Any other key Mongoose accepts on a SchemaTypeDefinition is honored verbatim — the adapter simply copies the entries onto the definition object.

MongooseAdapterOptions

The second argument to toMongooseSchema(node, options?):

OptionDefaultEffect
subdocIdfalseWhether nested object Schemas auto-add _id. Default deviates from Mongoose’s true — most apps don’t need _id on subdocuments.
rootId'auto'Root document _id strategy. 'auto' = Mongoose default (auto ObjectId unless you declare _id). 'none' = emit { _id: false }.
toMongooseSchema(node, { subdocId: true })

Custom root _id

To use a custom identity (string UUID, number, etc.) instead of the auto-generated ObjectId, declare a field literally named _id in the object. Mongoose honors a declared _id path and skips the auto ObjectId:

const User = a.object({
  _id: a.string(), // custom string id — you supply it on every insert
  name: a.string(),
})
toMongooseSchema(User.toSchema()) // → Schema with a String _id, no auto ObjectId

To strip the root _id entirely (rare — capped logs, views):

toMongooseSchema(User.toSchema(), { rootId: 'none' }) // → Schema with { _id: false }

rootId: 'none' is ignored when the schema already declares its own _id field — a field you explicitly asked for is never stripped.

Limitations

[!WARNING] Tuples enforce length only at the DB level. Per-position type checking lives in safeParse — Mongoose receives [Mixed] plus a length validator. If you need per-position checks before persistence, run safeParse on the value first.

[!WARNING] Unions degrade to Mixed. No Mongoose-level validation. Pair with safeParse to get the discriminated-union check.

[!WARNING] record with non-string keys falls back to Mixed. Mongoose’s Map keys are always strings — a.record(a.number(), ...) loses key typing in the DB. The keys.kind ∈ { string, enum, literal } path uses Map correctly.

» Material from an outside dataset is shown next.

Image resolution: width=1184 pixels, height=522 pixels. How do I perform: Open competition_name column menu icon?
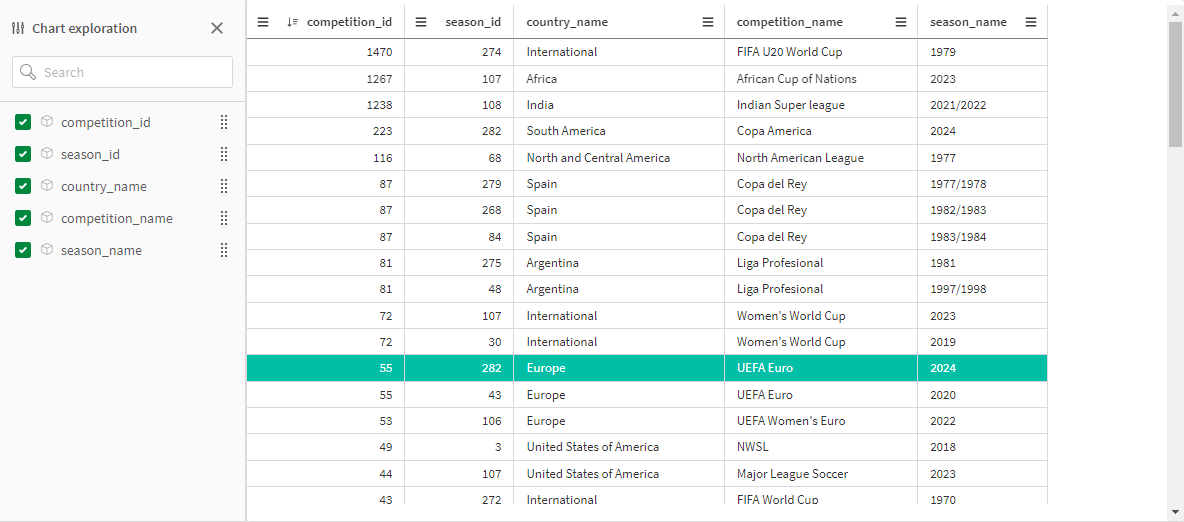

[!WARNING] nullable() is a no-op. Mongoose has no dedicated nullable flag; non-required fields accept null implicitly. If you need strict null rejection, validate via safeParse.

[!WARNING] nullable() + required differs across Sapphire and Mongoose. Sapphire treats null as a valid value when nullable: true is set. Mongoose, by default, treats null as missing for the required check. Result: a field declared as a.string().nullable() (with the default required: true) will pass Sapphire.safeParse(null) but Mongoose .validate() will reject null on the same path. If you want Mongoose to also accept null without filling, pass an explicit default: null via the escape hatch (.adapter('mongoose', { default: null })), or drop nullable() and validate elsewhere.

[!WARNING] coerce() is dropped. Use safeParse before handing values to Mongoose if you want Sapphire’s coercion semantics.

[!WARNING] Subdocument _id: false is the default. Mongoose’s own default is true. Set subdocId: true on toMongooseSchema to opt back in.

[!WARNING] No discriminator / plugin / hook support. Sapphire emits a bare Schema. Mongoose’s discriminators, plugins, and middleware are deferred to V1_FUTURE — wire them on the returned Schema yourself if you need them now.